● **EXERCISE AIM**:
Exactly reproduce the entries, dropping any pictures from your copy.

• • • • • • •

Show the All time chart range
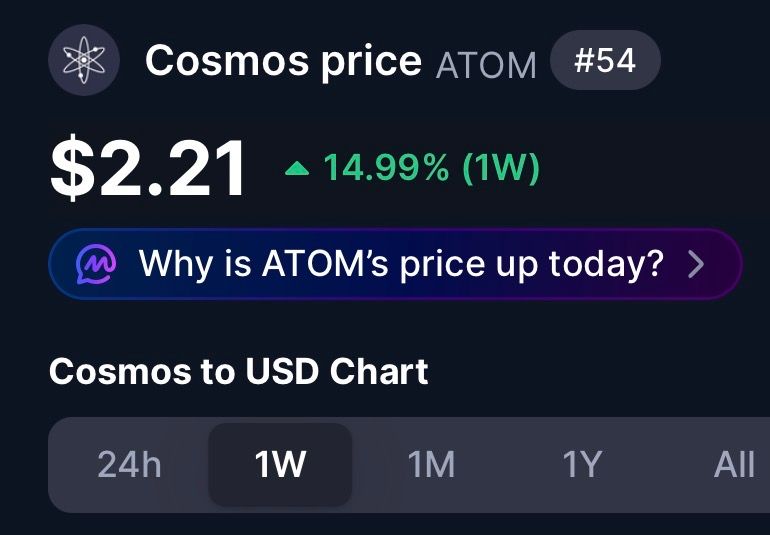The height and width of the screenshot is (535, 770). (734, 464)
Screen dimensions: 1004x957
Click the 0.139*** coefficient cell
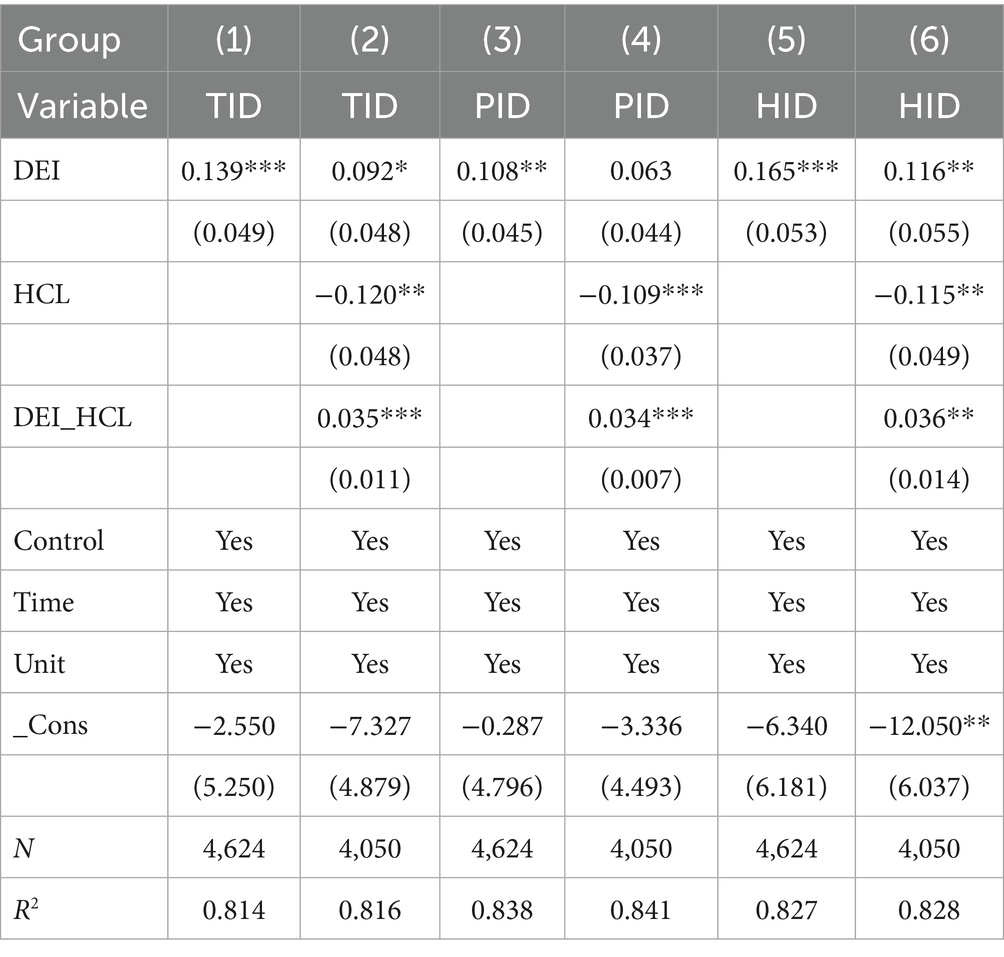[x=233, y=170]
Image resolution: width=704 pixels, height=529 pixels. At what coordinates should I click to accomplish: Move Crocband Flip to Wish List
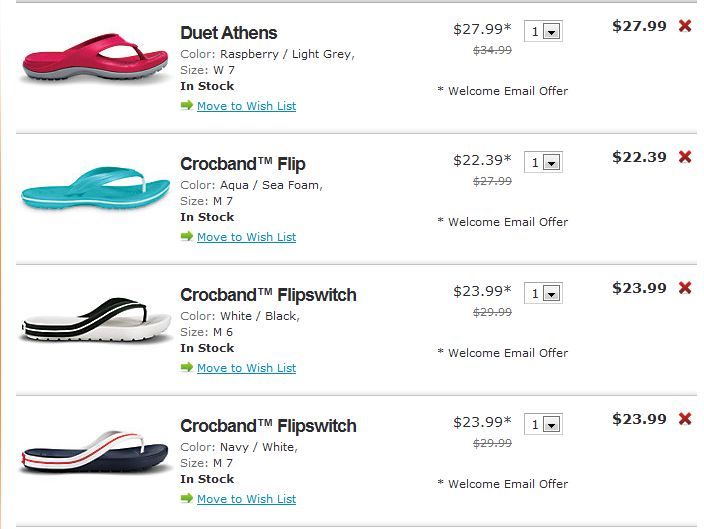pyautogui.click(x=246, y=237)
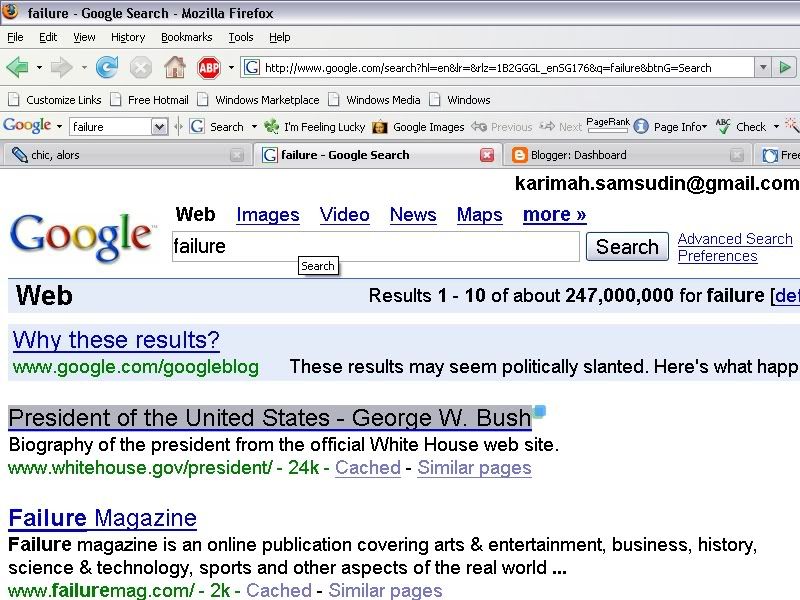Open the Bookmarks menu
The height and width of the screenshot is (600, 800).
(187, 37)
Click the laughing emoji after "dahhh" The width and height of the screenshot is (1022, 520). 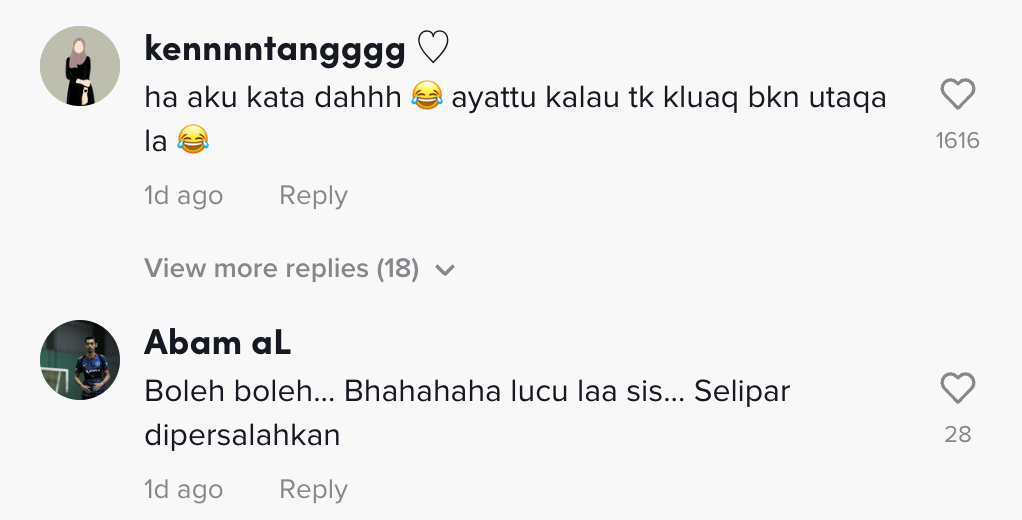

• • • • • • •

● **ANSWER TO THIS PROBLEM**:
Show the All time chart range
The height and width of the screenshot is (535, 770). (734, 464)
Screen dimensions: 1004x957
Click the 0.139*** coefficient cell
[x=233, y=170]
Image resolution: width=704 pixels, height=529 pixels. At what coordinates should I click to accomplish: Move Crocband Flip to Wish List
pyautogui.click(x=246, y=237)
Open the Bookmarks menu
The height and width of the screenshot is (600, 800).
(187, 37)
Click the laughing emoji after "dahhh" The width and height of the screenshot is (1022, 520). 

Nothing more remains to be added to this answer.